Death of a Centerfold: The Dorothy Stratten Story is a 1981 American biographical drama television film, optioned by Larry Wilcox and his company Wilcox Productions. Wilcox signed the paperwork at midnight and beat out Hugh Hefner and Metro-Goldwyn-Mayer. Later, Wilcox developed the story and pitched it to MGM, where he had a production development deal and subsequently to NBC. MGM and Wilcox then hired director Gabrielle Beaumont. It is a dramatization of the life and the murder of Playboy Playmate of the Year Dorothy Stratten, played by Jamie Lee Curtis. The film aired on November 1, 1981. Two years later, the same story was developed by director Bob Fosse in his film Star 80, starring Mariel Hemingway and Eric Roberts.

==Plot==
The film depicts the life and times of model, actress, and 1980 Playboy Playmate of the year Dorothy Stratten, who was killed at age 20 in a murder–suicide committed by her estranged husband Paul Snider.

==Production==
The TV production was optioned and owned by Larry Wilcox of CHiPs fame, and he negotiated a deal with MGM and NBC for the story to become a movie of the week. At the family's insistence, the names and relationships of her mother and sister were altered.

==Reception==
The New York Times critic John J. O'Connor praised the film, writing: "the movie works remarkably well in building a dramatic momentum.
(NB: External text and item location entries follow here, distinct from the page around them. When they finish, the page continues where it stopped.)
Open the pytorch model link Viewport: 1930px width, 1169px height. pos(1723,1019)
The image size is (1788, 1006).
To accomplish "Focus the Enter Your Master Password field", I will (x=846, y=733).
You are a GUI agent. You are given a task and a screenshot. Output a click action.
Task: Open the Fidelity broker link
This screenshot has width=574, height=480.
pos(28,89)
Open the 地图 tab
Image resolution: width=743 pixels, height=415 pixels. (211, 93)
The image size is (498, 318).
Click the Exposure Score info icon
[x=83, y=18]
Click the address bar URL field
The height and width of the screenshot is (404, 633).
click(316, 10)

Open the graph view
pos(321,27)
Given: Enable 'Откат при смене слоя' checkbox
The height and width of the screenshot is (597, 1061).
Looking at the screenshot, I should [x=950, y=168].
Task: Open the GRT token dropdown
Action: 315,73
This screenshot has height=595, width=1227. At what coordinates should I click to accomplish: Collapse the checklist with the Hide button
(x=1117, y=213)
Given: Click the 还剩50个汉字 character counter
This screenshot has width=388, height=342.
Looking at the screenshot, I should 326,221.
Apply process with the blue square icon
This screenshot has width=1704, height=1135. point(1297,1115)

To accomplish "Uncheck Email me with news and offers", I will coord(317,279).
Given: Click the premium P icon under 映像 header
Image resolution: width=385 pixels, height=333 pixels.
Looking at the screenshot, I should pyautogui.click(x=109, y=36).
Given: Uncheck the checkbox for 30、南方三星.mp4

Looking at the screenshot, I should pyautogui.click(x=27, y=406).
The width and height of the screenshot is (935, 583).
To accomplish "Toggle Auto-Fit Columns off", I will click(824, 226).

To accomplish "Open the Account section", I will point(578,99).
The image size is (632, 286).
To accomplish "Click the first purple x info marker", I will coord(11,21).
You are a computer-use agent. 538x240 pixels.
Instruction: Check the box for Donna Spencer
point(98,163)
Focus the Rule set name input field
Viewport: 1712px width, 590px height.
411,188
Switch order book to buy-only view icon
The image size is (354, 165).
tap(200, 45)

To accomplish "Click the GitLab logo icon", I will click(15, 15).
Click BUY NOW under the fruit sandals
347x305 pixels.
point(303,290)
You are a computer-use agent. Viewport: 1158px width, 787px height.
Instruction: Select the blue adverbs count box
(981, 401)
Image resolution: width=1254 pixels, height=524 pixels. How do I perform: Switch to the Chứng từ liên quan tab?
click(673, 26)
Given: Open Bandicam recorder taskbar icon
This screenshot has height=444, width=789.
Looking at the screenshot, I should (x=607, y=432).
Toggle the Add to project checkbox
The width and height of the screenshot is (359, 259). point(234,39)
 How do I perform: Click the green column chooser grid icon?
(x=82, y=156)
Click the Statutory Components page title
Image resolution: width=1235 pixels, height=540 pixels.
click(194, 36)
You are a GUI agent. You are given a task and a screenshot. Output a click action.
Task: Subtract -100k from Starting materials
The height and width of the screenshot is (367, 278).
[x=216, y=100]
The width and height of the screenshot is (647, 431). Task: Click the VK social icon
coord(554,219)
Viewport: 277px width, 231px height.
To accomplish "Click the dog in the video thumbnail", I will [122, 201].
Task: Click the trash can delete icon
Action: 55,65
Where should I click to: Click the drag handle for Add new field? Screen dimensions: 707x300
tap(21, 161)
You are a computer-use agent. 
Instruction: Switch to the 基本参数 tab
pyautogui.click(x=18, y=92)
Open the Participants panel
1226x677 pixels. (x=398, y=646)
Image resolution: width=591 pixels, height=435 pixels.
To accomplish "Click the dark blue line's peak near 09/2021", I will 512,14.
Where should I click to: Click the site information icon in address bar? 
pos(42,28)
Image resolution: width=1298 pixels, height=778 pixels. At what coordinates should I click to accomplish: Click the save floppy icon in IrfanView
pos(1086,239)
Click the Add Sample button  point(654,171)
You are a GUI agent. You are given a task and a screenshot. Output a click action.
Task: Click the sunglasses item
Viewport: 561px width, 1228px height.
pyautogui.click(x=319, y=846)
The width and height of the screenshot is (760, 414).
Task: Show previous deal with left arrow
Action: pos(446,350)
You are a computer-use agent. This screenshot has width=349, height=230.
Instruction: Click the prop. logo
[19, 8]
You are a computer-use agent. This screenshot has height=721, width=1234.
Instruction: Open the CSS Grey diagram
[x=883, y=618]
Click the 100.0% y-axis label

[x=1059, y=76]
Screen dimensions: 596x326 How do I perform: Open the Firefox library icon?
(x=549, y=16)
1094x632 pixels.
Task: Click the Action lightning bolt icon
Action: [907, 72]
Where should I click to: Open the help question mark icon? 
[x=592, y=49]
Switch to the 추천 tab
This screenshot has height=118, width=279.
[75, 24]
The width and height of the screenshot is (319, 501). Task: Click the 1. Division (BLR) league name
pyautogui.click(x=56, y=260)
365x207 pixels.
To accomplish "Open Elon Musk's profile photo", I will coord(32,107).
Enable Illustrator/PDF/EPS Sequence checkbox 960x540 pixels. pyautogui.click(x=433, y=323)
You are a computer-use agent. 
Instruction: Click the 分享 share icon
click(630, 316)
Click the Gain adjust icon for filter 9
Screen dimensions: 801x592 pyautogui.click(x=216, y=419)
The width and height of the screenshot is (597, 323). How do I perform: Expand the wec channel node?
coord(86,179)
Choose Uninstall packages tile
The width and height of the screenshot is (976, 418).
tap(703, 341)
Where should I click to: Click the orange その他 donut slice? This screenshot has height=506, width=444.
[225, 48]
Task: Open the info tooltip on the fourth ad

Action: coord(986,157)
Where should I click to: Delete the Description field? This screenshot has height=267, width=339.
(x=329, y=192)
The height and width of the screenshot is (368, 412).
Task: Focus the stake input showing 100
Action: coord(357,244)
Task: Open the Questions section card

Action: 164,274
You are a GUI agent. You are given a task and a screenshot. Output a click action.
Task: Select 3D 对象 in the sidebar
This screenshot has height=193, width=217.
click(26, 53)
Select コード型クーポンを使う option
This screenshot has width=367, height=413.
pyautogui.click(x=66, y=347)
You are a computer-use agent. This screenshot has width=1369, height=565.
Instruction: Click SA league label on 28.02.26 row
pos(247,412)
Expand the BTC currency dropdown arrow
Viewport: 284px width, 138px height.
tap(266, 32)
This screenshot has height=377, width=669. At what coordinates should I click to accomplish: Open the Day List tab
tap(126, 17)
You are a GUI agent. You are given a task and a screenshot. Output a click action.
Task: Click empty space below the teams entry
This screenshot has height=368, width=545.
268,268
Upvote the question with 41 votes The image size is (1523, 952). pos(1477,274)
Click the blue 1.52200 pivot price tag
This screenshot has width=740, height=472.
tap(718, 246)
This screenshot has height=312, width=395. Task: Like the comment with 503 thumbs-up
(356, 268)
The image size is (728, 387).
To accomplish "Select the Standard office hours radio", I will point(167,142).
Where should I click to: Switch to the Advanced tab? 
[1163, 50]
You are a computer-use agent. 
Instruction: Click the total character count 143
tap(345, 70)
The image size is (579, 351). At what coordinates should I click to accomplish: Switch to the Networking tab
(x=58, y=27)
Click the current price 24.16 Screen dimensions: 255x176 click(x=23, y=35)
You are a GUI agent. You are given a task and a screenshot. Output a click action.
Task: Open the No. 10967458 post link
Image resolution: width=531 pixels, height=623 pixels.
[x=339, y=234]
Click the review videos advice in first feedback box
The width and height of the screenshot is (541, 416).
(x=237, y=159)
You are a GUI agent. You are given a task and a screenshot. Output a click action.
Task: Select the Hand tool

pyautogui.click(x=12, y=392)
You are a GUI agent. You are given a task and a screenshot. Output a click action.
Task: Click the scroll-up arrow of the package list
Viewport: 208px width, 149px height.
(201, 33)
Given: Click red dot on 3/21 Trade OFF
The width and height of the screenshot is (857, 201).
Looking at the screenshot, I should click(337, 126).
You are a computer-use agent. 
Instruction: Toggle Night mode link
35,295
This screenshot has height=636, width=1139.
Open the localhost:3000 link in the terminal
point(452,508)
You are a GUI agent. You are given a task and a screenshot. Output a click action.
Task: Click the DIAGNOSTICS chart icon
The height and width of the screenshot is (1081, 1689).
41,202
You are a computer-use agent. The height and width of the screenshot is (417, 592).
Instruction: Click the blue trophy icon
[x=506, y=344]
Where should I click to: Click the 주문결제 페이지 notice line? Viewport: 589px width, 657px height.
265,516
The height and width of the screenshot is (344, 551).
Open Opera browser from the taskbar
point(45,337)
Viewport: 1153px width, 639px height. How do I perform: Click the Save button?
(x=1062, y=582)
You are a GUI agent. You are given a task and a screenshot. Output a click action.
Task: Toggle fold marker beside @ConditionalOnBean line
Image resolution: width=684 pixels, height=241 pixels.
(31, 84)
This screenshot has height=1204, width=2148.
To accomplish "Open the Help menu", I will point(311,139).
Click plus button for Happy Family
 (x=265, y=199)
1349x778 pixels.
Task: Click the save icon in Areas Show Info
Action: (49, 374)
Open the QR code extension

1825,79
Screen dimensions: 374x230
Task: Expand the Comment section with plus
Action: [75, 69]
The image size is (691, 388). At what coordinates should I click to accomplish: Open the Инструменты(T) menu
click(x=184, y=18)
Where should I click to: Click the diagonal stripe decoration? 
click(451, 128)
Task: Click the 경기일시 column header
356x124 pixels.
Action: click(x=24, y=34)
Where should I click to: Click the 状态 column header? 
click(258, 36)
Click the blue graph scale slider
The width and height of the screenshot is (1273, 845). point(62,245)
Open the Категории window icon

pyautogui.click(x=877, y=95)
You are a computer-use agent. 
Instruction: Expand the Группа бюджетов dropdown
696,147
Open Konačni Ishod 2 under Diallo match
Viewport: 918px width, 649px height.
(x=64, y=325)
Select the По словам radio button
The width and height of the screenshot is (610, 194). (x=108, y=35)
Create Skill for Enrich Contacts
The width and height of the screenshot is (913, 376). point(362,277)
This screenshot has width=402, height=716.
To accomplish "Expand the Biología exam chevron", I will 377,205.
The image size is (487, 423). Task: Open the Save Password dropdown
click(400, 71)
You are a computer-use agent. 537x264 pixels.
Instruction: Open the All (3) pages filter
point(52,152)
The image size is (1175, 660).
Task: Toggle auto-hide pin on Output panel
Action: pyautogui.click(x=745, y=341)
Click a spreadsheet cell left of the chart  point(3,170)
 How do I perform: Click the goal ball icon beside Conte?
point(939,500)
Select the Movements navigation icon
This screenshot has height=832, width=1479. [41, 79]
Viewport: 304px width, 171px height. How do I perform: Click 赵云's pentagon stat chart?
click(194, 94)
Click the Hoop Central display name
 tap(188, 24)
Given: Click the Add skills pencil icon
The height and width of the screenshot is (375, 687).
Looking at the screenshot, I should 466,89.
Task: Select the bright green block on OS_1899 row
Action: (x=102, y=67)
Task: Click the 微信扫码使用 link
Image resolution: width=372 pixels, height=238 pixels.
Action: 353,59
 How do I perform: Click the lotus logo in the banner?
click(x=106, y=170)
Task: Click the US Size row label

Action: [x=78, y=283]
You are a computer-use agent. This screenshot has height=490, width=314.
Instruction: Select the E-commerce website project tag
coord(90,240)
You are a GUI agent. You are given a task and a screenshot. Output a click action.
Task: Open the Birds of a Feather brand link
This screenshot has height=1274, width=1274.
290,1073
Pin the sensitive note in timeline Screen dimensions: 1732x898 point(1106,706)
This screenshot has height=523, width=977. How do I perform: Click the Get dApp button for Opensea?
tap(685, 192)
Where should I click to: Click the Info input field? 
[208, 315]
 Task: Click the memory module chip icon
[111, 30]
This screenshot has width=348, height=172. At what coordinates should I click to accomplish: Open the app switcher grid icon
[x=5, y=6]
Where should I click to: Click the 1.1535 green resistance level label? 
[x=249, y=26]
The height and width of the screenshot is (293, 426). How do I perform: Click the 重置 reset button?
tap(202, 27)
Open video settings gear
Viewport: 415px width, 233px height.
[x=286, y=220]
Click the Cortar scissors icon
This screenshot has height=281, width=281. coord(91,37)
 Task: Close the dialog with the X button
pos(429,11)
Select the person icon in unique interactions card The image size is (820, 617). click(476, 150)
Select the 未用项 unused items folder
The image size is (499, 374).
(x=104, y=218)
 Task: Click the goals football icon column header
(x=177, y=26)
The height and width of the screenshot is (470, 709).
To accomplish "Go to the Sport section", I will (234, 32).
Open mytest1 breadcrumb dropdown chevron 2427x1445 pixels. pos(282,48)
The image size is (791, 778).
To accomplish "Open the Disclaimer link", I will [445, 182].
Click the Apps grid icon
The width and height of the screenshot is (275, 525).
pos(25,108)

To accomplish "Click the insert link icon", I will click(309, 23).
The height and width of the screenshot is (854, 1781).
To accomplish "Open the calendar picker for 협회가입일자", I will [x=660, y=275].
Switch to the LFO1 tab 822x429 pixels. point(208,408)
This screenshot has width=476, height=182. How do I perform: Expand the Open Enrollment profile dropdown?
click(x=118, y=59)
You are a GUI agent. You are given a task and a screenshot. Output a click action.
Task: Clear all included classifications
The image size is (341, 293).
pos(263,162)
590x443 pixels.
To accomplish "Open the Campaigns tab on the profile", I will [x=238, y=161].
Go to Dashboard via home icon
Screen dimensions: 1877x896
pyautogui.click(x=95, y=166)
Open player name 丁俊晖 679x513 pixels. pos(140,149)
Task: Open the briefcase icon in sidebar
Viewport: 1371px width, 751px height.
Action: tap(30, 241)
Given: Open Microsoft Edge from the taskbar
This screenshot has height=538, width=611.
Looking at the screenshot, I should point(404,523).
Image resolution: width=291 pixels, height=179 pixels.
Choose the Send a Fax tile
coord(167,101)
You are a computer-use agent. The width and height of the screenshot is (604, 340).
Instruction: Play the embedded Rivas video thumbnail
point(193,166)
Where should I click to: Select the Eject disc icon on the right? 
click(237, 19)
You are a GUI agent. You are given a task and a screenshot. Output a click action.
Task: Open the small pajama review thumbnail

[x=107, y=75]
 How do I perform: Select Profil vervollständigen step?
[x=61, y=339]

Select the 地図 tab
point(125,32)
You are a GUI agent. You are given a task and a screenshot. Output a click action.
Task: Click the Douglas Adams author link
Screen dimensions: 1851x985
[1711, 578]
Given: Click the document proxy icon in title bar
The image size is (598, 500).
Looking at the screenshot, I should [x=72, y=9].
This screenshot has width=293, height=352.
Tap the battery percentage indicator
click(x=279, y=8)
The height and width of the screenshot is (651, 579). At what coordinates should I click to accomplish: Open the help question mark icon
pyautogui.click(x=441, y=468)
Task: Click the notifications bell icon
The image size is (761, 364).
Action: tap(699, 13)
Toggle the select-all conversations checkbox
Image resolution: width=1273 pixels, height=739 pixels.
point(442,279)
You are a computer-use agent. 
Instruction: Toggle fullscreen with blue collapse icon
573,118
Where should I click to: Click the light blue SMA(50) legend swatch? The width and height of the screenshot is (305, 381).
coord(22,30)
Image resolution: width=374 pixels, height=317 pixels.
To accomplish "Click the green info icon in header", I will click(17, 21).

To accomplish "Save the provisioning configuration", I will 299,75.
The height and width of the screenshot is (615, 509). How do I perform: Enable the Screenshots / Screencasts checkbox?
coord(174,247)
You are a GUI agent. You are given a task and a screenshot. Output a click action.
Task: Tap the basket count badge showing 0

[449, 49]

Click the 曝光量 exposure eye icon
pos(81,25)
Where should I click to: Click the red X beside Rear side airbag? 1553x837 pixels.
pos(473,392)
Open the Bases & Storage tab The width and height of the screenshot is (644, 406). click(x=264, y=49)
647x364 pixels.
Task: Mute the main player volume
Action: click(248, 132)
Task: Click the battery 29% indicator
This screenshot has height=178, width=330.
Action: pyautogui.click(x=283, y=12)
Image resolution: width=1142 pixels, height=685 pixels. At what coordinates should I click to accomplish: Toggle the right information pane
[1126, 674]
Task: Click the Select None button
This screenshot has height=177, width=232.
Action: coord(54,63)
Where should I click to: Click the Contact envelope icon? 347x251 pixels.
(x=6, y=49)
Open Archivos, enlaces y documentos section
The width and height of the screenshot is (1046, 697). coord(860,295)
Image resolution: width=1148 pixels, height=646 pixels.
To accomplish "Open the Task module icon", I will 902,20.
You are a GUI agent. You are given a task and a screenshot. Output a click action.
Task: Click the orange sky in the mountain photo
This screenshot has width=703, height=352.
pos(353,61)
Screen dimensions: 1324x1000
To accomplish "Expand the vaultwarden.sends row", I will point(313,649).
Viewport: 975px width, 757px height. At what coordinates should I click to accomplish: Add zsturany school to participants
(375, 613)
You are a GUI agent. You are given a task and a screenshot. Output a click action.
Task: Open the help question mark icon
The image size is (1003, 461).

Jamie Lee Curtis's Dorothy is a thoroughly understandable, if not sympathetic figure. And Bruce Weitz is extraordinary". People magazine also praised the film, writing: "Jamie Lee Curtis is just right as Stratten, and Bruce Weitz is a standout as her ex". Film critic Leonard Maltin described the film as "exploitative".

Death of a Centerfold: The Dorothy Stratten Story finished 27th in the Nielsen ratings. When the film was broadcast a second time on NBC in July 1983, it fared better by finishing fourth in the ratings.

==Home media==
The film was first issued on VHS on September 1, 1998. It was later released on January 25, 2010, on DVD.